▶ **THE TASK**
For the string "computer", state how many lines of the data hold it. Give nothing besides the number.

** DATA PROVIDED follows **

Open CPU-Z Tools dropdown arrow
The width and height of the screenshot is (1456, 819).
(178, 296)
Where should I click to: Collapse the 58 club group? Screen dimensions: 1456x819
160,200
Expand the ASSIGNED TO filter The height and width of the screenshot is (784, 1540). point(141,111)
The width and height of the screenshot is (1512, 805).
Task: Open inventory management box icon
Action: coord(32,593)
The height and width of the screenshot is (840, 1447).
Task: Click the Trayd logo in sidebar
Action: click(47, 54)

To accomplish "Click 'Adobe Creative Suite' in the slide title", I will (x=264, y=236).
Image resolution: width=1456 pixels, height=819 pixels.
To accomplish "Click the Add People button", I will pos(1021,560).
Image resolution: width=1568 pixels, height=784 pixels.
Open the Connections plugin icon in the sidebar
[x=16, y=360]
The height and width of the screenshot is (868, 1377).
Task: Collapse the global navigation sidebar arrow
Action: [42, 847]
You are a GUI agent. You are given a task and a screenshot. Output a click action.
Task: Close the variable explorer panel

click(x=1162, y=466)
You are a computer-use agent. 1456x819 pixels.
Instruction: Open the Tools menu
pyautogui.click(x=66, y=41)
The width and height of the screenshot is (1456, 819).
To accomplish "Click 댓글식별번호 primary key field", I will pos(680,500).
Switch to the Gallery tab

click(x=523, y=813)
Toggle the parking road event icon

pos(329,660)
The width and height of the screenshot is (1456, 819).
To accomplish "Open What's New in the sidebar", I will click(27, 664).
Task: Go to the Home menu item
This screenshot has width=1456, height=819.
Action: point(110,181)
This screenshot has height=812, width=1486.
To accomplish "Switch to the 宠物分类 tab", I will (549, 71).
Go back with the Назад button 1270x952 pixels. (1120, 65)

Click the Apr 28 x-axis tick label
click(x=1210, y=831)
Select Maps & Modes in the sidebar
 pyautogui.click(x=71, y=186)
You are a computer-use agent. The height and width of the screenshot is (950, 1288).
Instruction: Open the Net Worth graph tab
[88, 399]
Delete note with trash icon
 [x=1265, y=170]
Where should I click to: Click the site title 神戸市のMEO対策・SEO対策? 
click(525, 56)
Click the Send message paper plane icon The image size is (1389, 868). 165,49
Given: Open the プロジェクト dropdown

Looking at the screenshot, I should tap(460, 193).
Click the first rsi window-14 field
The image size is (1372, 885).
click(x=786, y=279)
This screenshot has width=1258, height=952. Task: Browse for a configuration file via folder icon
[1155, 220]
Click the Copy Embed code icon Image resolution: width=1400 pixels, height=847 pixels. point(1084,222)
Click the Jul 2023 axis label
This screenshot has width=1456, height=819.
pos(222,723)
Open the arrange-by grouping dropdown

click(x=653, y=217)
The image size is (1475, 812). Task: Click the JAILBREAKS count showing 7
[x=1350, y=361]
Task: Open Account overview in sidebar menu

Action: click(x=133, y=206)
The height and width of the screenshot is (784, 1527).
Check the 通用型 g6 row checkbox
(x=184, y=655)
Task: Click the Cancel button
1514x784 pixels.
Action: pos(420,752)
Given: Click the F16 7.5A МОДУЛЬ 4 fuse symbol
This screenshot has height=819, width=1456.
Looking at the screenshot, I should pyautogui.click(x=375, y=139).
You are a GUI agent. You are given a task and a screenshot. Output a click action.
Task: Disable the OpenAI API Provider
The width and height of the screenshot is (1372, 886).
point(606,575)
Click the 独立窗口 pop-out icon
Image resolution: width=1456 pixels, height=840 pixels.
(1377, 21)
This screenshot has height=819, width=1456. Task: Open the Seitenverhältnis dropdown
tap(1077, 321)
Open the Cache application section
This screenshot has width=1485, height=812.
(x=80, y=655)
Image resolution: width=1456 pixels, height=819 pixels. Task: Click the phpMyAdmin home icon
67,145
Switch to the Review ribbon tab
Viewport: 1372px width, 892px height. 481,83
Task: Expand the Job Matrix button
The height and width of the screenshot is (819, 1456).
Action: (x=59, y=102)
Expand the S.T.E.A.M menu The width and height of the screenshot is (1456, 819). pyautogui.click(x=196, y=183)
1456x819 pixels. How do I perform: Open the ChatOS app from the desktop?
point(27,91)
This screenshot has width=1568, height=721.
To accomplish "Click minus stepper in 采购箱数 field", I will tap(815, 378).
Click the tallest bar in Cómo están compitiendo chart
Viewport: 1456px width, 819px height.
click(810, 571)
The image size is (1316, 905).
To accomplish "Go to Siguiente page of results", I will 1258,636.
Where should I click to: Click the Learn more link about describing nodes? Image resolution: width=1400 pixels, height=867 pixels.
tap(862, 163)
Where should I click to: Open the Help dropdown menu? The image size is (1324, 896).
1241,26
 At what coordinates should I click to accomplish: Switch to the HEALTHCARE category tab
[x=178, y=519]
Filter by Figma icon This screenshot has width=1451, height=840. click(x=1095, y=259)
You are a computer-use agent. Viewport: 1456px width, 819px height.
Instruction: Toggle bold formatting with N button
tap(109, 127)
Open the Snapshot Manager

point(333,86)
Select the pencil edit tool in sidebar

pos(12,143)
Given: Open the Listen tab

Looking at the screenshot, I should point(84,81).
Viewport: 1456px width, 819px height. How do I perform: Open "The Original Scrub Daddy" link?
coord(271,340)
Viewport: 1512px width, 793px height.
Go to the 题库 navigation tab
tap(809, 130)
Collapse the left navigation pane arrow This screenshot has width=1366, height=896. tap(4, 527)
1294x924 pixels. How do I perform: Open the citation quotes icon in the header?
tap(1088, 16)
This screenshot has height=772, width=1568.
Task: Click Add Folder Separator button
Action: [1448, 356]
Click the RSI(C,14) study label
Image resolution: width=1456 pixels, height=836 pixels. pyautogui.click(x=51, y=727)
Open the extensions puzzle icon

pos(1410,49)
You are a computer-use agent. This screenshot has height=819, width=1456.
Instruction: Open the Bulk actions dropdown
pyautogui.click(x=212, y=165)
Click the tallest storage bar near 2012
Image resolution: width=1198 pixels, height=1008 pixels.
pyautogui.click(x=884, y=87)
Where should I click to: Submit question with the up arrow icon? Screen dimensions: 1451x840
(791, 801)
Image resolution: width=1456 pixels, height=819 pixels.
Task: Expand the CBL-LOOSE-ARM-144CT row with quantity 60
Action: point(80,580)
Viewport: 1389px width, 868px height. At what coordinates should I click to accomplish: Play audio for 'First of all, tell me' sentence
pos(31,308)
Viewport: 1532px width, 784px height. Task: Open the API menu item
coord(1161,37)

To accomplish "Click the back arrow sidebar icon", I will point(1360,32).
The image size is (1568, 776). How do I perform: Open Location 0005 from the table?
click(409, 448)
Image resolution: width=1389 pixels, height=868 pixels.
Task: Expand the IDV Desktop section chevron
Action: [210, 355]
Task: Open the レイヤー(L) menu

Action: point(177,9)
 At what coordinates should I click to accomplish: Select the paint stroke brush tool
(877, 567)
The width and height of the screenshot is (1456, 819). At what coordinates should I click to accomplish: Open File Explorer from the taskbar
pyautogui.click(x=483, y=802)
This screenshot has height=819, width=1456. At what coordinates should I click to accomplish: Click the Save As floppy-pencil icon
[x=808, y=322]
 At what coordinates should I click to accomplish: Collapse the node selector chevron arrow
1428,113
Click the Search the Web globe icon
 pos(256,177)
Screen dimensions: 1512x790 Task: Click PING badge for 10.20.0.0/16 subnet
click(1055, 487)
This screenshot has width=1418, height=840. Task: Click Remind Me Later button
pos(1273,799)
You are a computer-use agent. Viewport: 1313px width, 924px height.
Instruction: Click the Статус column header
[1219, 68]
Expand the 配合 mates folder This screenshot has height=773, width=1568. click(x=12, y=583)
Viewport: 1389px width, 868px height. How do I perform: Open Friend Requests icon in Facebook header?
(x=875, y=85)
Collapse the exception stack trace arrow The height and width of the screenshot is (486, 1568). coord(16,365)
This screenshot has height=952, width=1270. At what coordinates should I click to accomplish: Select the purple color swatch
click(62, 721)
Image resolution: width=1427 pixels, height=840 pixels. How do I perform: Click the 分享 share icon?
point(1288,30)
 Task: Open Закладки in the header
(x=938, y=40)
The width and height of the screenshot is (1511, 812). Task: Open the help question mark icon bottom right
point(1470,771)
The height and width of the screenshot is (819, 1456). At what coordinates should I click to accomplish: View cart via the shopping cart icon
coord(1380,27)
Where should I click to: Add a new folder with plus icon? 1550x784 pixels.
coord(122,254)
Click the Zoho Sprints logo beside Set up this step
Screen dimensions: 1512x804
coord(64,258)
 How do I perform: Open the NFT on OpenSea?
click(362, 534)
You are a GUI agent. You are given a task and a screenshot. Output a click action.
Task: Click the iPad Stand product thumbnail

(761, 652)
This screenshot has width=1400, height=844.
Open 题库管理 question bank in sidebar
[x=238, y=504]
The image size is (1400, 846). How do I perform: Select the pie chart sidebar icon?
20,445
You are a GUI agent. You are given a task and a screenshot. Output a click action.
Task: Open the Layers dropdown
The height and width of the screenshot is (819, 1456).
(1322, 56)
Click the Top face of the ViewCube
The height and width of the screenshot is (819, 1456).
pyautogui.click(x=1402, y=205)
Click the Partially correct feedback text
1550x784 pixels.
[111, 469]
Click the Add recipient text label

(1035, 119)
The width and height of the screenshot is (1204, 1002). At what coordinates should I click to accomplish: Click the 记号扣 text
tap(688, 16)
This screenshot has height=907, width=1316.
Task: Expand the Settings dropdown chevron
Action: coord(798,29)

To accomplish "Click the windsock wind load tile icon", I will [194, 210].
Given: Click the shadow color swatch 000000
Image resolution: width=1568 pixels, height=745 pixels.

** End of DATA PROVIDED **

▶ **RESULT**
5